---- Records for the task

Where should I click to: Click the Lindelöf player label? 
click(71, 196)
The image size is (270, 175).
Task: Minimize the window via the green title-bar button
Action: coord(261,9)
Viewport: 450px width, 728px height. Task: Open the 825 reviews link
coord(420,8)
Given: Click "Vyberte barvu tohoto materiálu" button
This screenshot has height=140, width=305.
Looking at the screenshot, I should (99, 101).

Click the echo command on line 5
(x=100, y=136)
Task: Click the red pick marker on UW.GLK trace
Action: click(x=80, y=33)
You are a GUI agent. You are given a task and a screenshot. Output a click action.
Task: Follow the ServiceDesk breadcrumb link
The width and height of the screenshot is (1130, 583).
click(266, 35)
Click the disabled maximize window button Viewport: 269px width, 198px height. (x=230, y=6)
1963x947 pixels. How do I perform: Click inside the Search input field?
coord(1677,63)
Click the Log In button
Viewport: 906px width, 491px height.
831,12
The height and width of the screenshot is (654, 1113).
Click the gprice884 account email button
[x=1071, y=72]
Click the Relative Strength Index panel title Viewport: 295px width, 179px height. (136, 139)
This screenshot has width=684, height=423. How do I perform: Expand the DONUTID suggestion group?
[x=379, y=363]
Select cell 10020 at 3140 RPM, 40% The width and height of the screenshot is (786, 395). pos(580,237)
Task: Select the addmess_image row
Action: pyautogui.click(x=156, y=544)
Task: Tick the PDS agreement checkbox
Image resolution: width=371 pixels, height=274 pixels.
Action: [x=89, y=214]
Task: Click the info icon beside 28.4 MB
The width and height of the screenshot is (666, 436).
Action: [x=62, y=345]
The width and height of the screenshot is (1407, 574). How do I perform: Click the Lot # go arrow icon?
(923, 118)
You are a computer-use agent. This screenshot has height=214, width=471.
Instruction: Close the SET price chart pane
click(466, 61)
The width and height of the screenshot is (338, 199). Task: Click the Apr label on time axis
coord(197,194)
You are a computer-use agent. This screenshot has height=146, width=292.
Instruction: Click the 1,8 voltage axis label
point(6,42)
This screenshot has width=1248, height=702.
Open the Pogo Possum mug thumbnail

--------

* **About this exercise**
Copy out, in full, each line above that has the word "agent" in it.

* **Your solution**
You are a GUI agent. You are given a task and a screenshot. Output a click action.
You are a computer-use agent. This screenshot has height=214, width=471.
You are a computer-use agent. This screenshot has height=146, width=292.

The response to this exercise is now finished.